Requirement: Without any of the pictures, print every record below exactly.
######
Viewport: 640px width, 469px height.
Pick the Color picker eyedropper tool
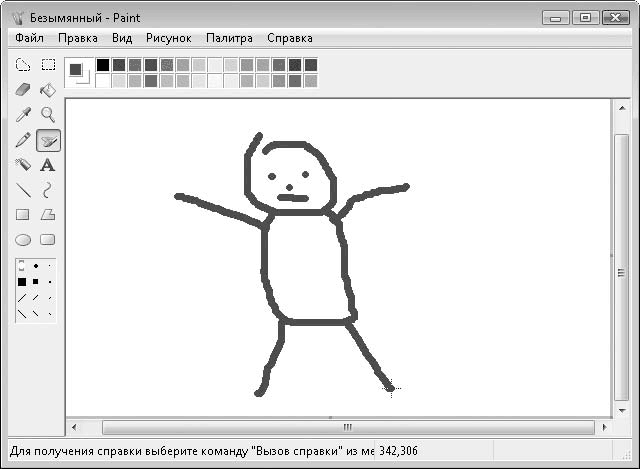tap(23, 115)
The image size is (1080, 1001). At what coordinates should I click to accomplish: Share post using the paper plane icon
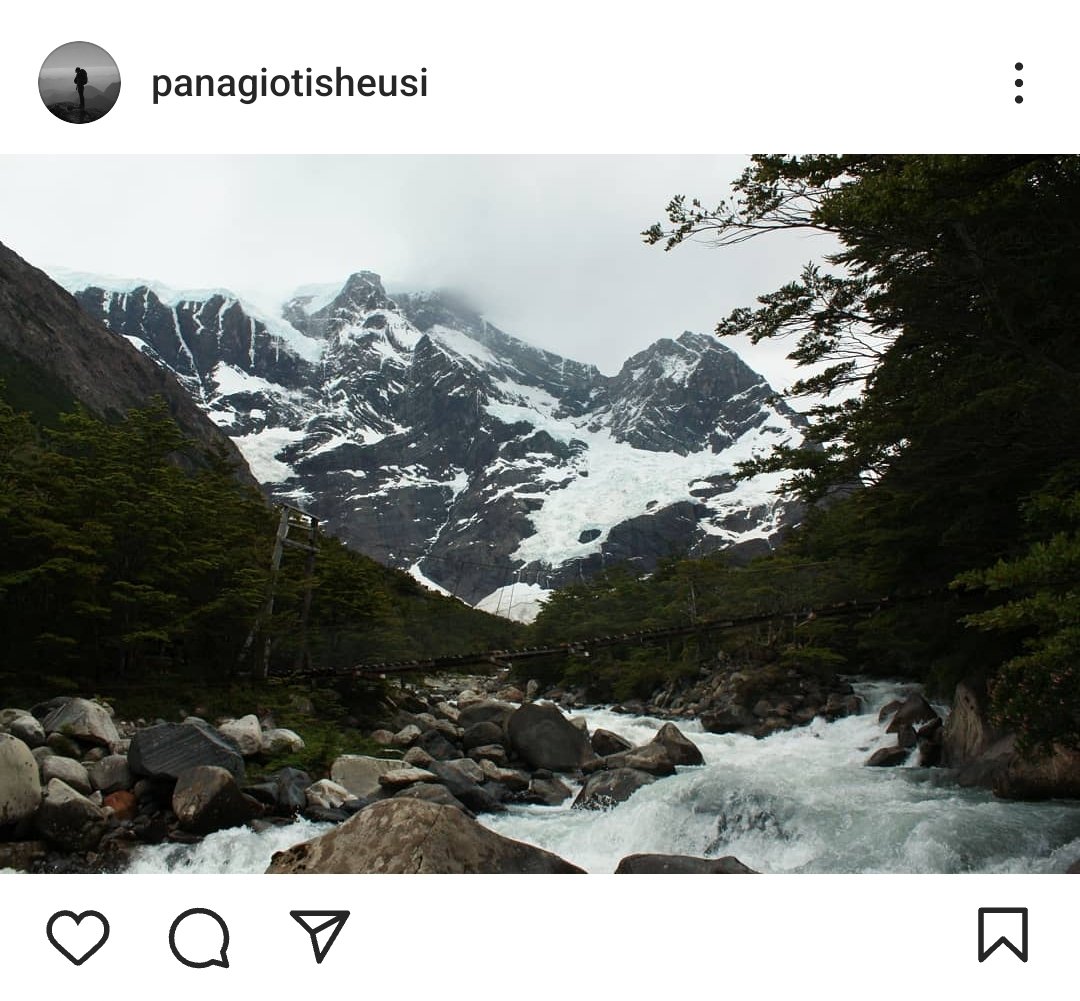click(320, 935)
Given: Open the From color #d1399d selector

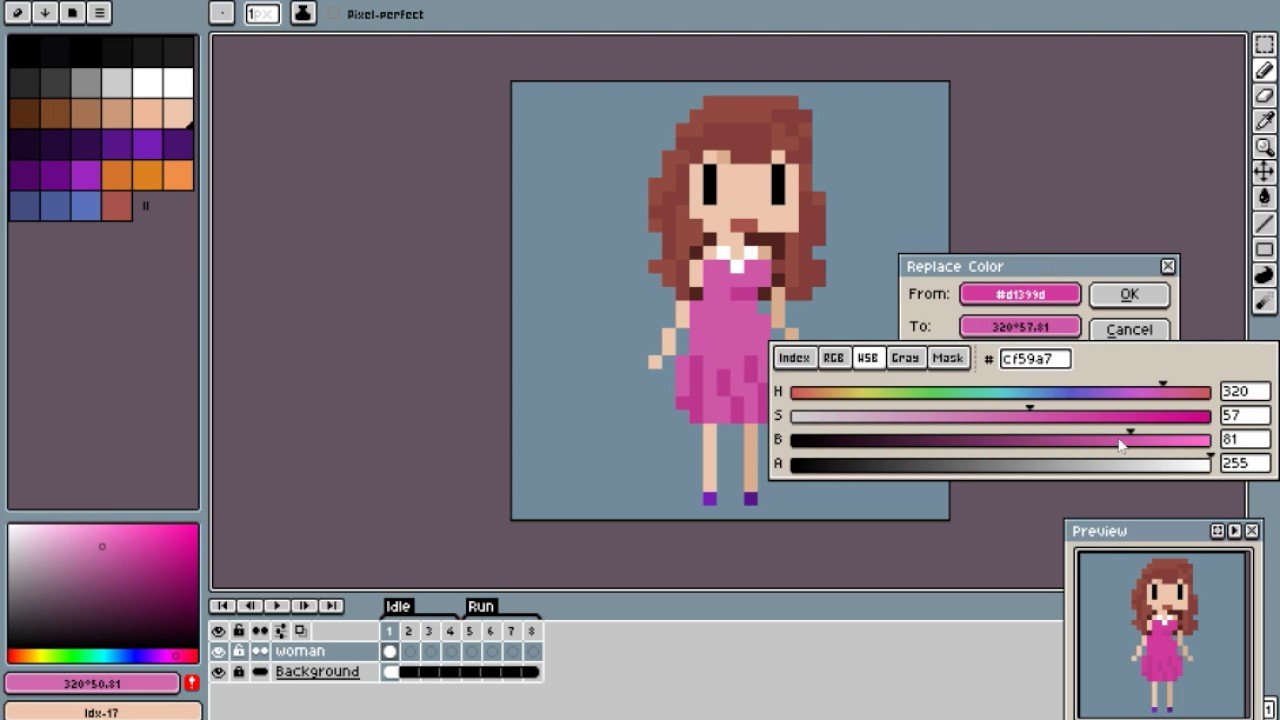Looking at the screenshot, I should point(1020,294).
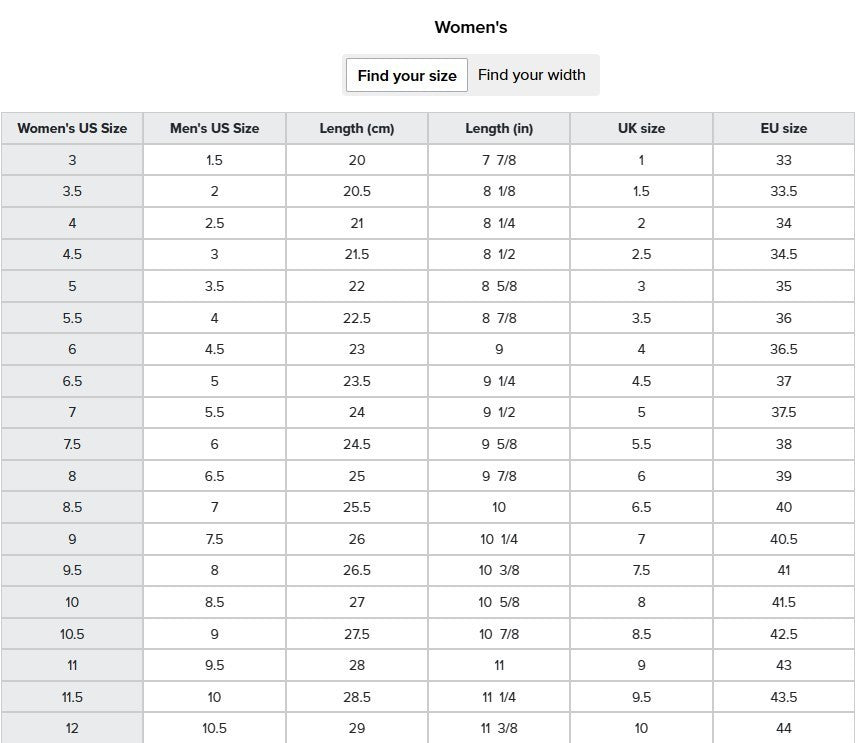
######
Output below:
Viewport: 640px width, 469px height.
Pick the Color picker eyedropper tool
tap(23, 115)
The image size is (1080, 1001). At what coordinates should I click to accomplish: Share post using the paper plane icon
click(320, 935)
Given: Open the From color #d1399d selector

Looking at the screenshot, I should point(1020,294).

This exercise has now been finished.